***** EXTRAIT DU TEXTE
II - L'attitude orientale : accueil et dépassement du psi

   Des protocoles permettant la vérification expérimentale suffisamment régulière du psi restent donc encore à trouver. Mais n’est-ce pas un faux problème ? N’est-ce pas notre esprit occidental qui a besoin de ce genre de certitude ? Une ambiance hostile ou seulement artificielle peut couper court aux manifestations paranormales. Inversement une crédulité infantile dans les surhommes que représentent ces sujets aux yeux de beaucoup permet à de nombreux charlatans un triomphe facile… Car là réside la tare propre au monde occidental : la recherche de pouvoirs supranormaux…

   Dans les civilisations traditionnelles (en Asie notamment), les manifestations paranormales (télépathie, prémonition, clairvoyance…) ne constituent pas une fin en soi. Elles ne sont que la retombée de l’évolution du groupe sur le chemin de la connaissance et de l’éveil de l’être intérieur, n’émerveillant en fait que le voyageur occidental, égaré dans ces contrées (Cf. les nombreux témoignages de voyageurs revenant du Tibet). C’est tout un environnement différent. Les valeurs occidentales du profit et de rentabilité n’y ont pas cours. Il donne lieu à un autre mode de fonctionnement où l’individu sont mobilisés en vue d’une synthèse finale qui amène à un autre niveau d’existence où la contradiction n’existe plus… Un gouffre sépare pour le moment ces deux modes de fonctionnement.

   Partisans ou adversaires de la parapsychologie, nous restons prisonniers de nos catégories mentales et celles-ci ne pourront changer qu’avec l’évolution de notre milieu culturel. C’est là affaire de génération.
**********
* CONSIGNES DE TRAVAIL:
1. Résumez en deux phrases le texte sur l'attitude orientale face au psi.
2. Poursuivez le texte sur l'attitude orientale face au psi à partir de sa dernière phrase.
***** LISTE
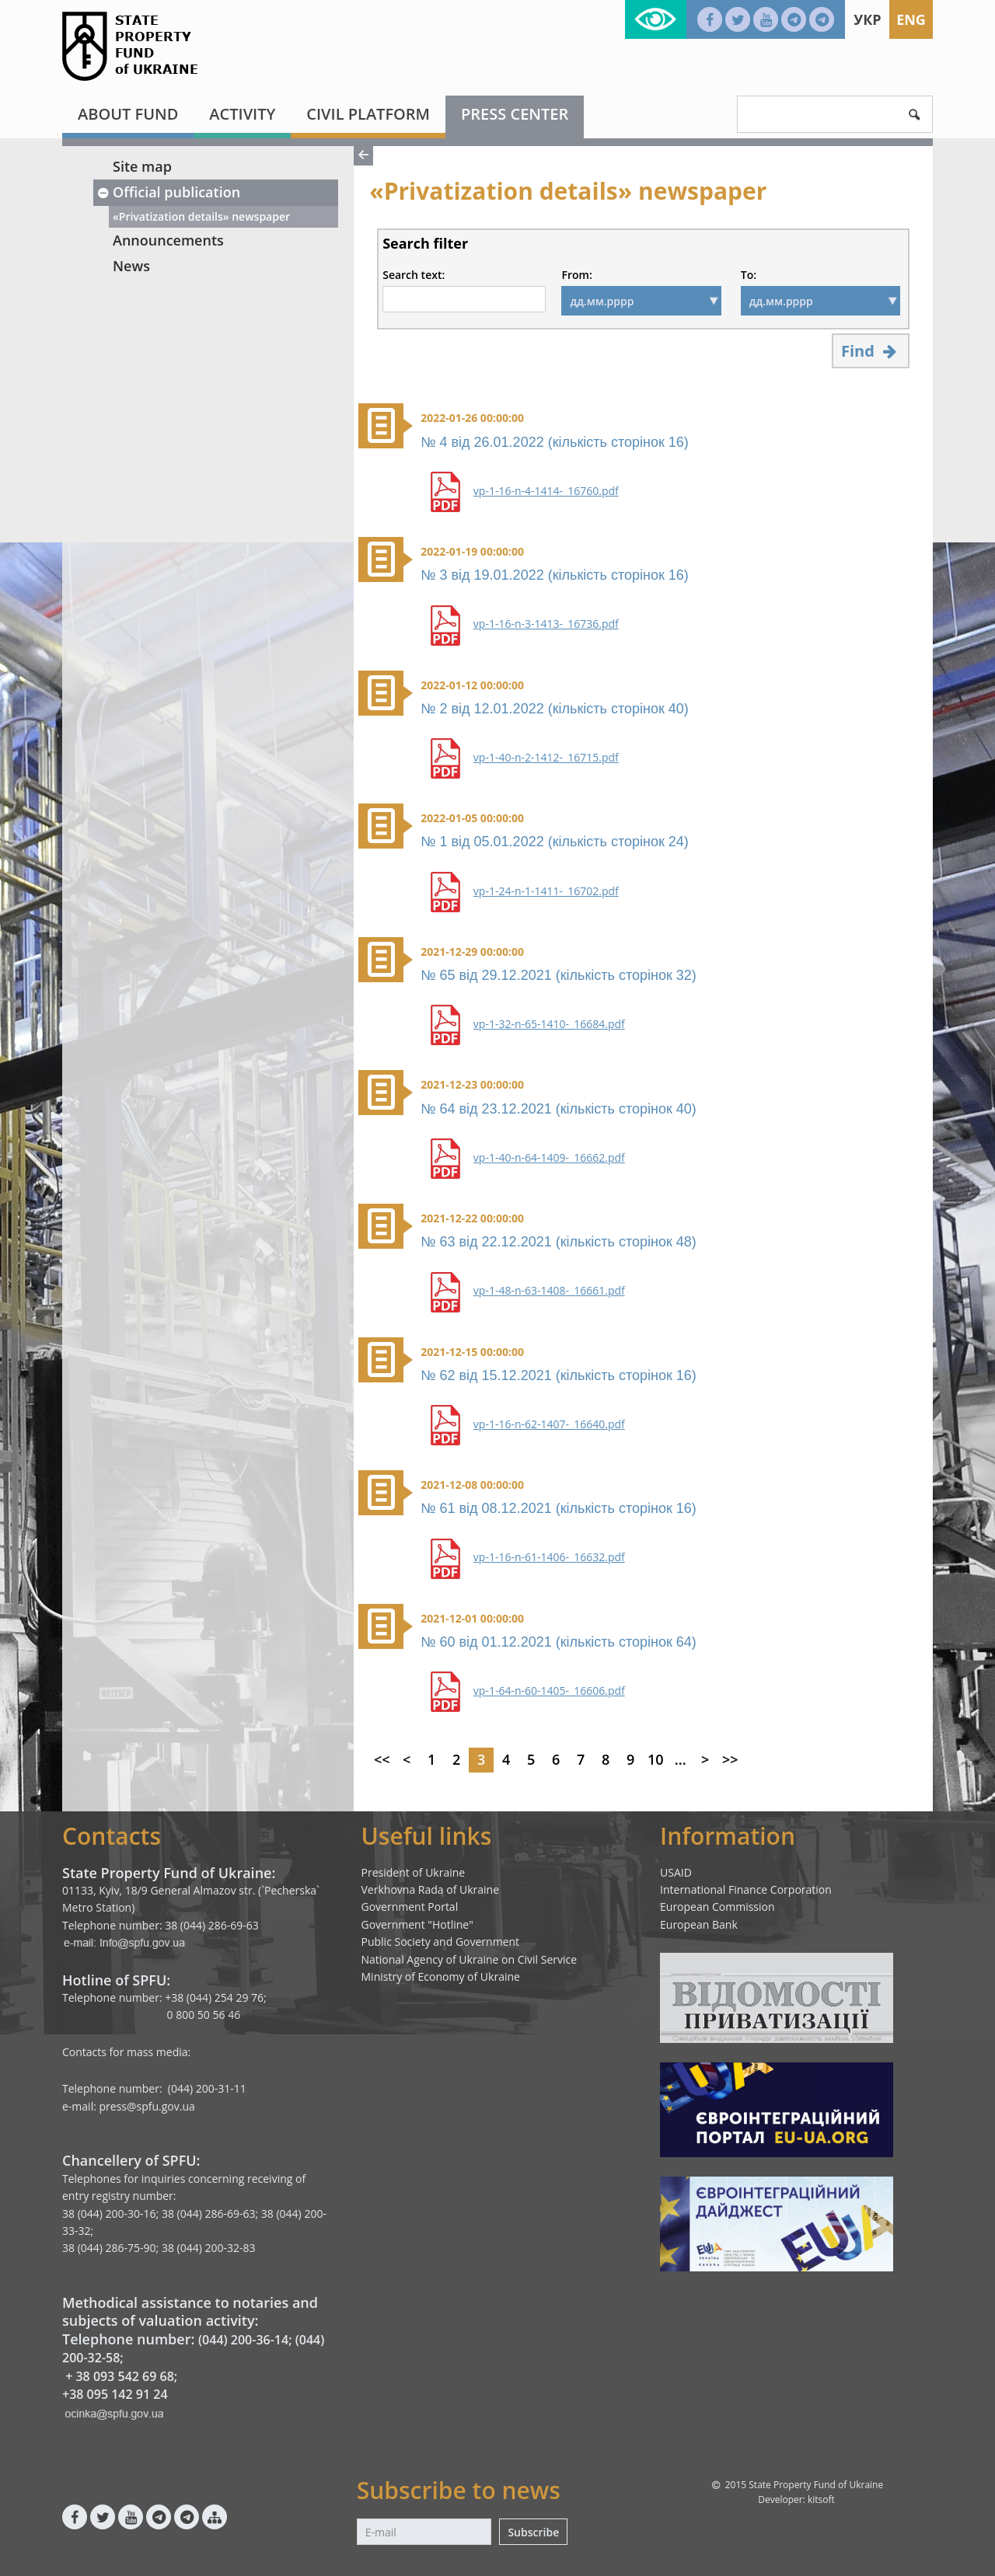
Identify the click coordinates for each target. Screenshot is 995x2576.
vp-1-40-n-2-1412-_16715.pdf (546, 758)
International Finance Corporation (746, 1889)
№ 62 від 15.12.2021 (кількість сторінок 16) (558, 1375)
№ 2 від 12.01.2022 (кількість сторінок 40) (555, 708)
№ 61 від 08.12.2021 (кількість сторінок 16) (558, 1508)
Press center (514, 113)
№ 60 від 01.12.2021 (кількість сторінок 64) (558, 1642)
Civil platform (368, 113)
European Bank (699, 1924)
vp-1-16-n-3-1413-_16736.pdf (546, 624)
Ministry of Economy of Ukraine (440, 1976)
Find (870, 350)
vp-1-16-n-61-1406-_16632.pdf (549, 1557)
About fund (128, 113)
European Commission (717, 1906)
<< (382, 1759)
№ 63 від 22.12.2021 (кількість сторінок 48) (558, 1242)
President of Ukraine (413, 1872)
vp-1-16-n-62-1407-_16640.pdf (549, 1424)
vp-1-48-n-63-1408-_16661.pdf (549, 1291)
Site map (142, 166)
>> (730, 1759)
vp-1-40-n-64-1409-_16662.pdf (549, 1158)
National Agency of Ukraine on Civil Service (469, 1959)
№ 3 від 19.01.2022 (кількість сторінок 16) (555, 575)
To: (748, 275)
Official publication (168, 192)
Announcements (168, 240)
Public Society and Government (440, 1941)
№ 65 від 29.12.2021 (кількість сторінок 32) (558, 975)
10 (656, 1759)
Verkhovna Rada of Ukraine (430, 1889)
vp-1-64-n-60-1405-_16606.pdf (549, 1691)
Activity (242, 113)
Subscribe (533, 2532)
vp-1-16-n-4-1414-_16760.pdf (546, 491)
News (131, 265)
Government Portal (410, 1906)
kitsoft (821, 2499)
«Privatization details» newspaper (201, 216)
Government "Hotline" (417, 1924)
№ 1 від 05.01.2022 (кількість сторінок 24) (555, 841)
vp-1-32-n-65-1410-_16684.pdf (549, 1024)
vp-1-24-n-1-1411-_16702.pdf (546, 891)
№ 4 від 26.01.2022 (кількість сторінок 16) (555, 442)
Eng (911, 19)
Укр (867, 19)
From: (576, 275)
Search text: (413, 275)
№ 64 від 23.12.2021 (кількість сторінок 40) (558, 1109)
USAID (676, 1872)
**********
* RÉPONSES PAR CONSIGNE:
1. Faute de protocoles permettant de vérifier régulièrement le psi, le texte se demande si ce besoin de certitude n'est pas propre à l'esprit occidental, dont la tare serait la recherche de pouvoirs supranormaux. Dans les civilisations traditionnelles, notamment en Asie, les manifestations paranormales ne sont pas une fin en soi mais la retombée d'un cheminement vers la connaissance, et nos catégories mentales ne pourront changer qu'avec l'évolution de notre milieu culturel, ce qui est affaire de génération.

2.
   Sous les coups de boutoirs de la réalité qui se retourne contre elles, les valeurs occidentales s’effritent. Le profit, la rentabilité, l’efficacité ne sont déjà plus les valeurs vénérées par la jeune génération. Celle-ci se retourne par contre vers des valeurs exotiques et en particulier celles venues justement d’Asie et d’Extrême-Orient, sentant confusément que la remise ne question de l’homme moderne est une nécessité pour la survie de l’espèce, mais tombant dans l’excès inverse : la crédulité et le besoin d’un guide capable de les mener vers ces hautes valeurs. D’où le foisonnement des sectes et le risque d’un autre totalitarisme.

   La solution est, bien entendu, dans l’évolution du milieu où nous vivons et non dans sa fuite. Evolution qui s’amorce par la confrontation avec les autres modes de fonctionnement et la certitude maintenant bien établie que les valeurs actuellement en cours en Occident ne sont plus des valeurs absolues. Qu’elles ont mené en fait le monde au bord du gouffre et qu’elles n’ont plus à être prises comme modèle. Question de temps donc. La patience n’est pas une vertu occidentale ; au siècle des vitesses supersoniques elle apparaît comme une tare. Mais la vérité qui se dégagera peu à peu de cette évolution lente, les nouvelles valeurs qui apparaîtront seront les gages de la survie de l’humanité. Que sont quelques décennies et même quelques siècles par rapport aux périodes géologiques et même à l’évolution de la biosphère ? A cette échelle nous sommes très proches du Pithécanthrope dont nous sommes issus et dont nous avons, malgré les apparences, les réactions et les réflexes, mais sans doute plus l’intuition.

   En attendant (puisqu’il nous est impossible de fonctionner autrement) la mise au point d’un protocole adéquat pour l’étude des phénomènes paranormaux devra tenir compte des paramètres physiques, affectifs, et mentaux qui interviennent dans la production de ces phénomènes [7] .

   Jusqu’à maintenant la Science n’a pu s’appliquer qu’aux paramètres physiques. Les critères scientifiques classiques se révèlent inadaptés pour une approche des catégories affectives et mêmes mentales. La psychologie es profondeurs et principalement la psychanalyse en ont fait leur objet d’étude. Mais leur approche et leur théorisation elles-mêmes sont mal reçues dans les milieux scientifiques traditionnels.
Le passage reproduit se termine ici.